渊天阁虽称为阁,但其实据点是一处底下城。
最初建立这座地下城的上一任阁主,也就是萧长恒和魏琛的师傅,大概是为了躲避当时的皇家追兵,将阁建立在此处一山脉之下极为隐蔽,阁中的各种机关又是多国能工巧匠费了数十年的心血建造,后来也没再建立新的聚集地 ,这里便一直沿用至今。
“这娃娃生的倒是可爱,”魏琛捏完见春的脸,又将人抗了起来,放在了一张梨木椅子上:“磕坏了,阁主的宝贝娘子可要心疼了。”

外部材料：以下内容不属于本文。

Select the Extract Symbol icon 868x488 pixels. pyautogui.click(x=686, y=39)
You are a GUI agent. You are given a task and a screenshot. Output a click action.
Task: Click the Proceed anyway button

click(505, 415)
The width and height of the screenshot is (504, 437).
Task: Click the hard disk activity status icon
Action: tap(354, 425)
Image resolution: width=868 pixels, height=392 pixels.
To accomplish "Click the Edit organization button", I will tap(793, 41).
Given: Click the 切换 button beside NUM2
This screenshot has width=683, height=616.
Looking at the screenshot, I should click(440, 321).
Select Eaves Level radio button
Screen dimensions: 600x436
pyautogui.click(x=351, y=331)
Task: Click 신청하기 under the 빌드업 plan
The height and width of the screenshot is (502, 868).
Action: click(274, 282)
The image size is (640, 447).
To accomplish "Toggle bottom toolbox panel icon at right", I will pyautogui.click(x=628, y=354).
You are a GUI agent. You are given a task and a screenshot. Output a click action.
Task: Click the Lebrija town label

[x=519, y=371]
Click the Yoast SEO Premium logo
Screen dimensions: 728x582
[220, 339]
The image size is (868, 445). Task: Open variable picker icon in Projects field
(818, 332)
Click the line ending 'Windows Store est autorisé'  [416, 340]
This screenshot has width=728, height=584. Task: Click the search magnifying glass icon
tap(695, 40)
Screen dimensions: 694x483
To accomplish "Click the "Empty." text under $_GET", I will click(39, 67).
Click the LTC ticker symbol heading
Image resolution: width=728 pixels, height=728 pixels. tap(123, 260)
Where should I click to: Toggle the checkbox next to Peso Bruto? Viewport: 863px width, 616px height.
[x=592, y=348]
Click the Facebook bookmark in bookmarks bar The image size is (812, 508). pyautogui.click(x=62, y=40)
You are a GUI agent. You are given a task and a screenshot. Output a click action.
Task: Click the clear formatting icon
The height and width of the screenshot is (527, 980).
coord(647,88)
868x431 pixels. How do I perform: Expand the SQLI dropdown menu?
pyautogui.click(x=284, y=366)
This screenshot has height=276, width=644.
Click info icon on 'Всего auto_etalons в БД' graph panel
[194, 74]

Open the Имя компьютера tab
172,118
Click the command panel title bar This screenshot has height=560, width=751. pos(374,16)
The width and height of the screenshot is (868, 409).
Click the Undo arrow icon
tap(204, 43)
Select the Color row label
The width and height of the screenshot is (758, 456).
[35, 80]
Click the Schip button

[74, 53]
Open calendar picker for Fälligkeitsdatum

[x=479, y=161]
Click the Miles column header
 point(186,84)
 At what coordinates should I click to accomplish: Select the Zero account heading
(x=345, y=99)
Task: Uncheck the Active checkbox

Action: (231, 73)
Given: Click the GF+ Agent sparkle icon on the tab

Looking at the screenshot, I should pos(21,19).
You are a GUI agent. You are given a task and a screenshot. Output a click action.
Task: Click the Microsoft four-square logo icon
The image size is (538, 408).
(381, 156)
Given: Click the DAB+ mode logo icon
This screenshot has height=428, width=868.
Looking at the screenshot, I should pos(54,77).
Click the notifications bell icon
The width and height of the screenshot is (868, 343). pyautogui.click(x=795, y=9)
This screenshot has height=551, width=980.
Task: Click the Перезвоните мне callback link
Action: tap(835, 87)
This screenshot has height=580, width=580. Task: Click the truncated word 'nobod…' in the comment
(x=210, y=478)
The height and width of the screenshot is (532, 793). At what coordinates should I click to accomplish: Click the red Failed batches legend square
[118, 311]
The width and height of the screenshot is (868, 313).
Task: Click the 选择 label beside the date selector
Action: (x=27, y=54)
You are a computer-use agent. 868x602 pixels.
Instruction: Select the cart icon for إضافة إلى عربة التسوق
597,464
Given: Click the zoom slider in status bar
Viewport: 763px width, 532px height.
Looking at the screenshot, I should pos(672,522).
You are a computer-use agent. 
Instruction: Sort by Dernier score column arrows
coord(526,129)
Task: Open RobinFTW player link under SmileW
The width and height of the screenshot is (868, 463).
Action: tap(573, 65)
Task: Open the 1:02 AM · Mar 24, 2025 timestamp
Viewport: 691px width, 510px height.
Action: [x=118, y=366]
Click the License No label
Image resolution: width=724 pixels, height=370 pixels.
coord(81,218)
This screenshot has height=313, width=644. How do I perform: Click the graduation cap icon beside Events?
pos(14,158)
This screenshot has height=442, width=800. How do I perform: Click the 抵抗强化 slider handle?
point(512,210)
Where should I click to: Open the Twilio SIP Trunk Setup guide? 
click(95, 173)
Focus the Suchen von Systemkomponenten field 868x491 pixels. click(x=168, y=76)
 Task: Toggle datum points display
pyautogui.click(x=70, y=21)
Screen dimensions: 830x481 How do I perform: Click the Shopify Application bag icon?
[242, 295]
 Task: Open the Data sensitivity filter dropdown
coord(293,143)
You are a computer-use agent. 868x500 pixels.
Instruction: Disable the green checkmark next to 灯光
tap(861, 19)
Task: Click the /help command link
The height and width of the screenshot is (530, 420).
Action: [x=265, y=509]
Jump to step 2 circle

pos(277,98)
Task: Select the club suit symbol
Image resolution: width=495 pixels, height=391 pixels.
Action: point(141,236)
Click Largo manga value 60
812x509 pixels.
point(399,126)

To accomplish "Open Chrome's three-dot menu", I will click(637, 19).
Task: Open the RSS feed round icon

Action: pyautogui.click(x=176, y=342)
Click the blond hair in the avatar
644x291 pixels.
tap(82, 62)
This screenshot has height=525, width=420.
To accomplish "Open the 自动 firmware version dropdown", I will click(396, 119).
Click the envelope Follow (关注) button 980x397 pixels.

此时阁中还有数十名一路从都城跟过来的暗卫,众人都是一路看着阁主和这个小孩儿相处过来的,只是不明白阁主本来的计划可是处理掉的……
郁子音看着不正经的魏琛:“……”
“副阁主还是一起商讨正事吧,”郁子音将见春从魏琛手里拽了回来,命人抗走:“先带下去。”
萧长恒:“……”
两年前萧长恒回朝,一同回归的还有令大晟朝堂上人人胆战心惊,望而却步的渊天阁。渊天阁当年惨案的真相,人人心中有定数,如今渊天阁重出江湖,第一个要报复的定是大晟。而萧长恒自幼被文帝废除又遭遇流放,这两者结合在一起,那便是要了风雨飘摇中大晟的命。
可萧长恒却没有借势登基。
这点,恐怕只有萧长恒本人知道。
“这便是温家的回信?”萧长恒手指捏着那枚精致的信筒,眉心微蹙,下一瞬他捏碎竹子,取出了里面温习清给李润的回信。
郁子音:上面明明有盖子。
看来萧长恒心情很不爽,懒得打开直接捏碎。
萧长恒本人的心情也是如此。
明明在岁宁的时候已经知道了李润给温习清写了密函,现在收到了回信是必然,李润选择站在温家他也在他的意料之内,可就单单看着面前的这封信,他却有种说不上来的怒火。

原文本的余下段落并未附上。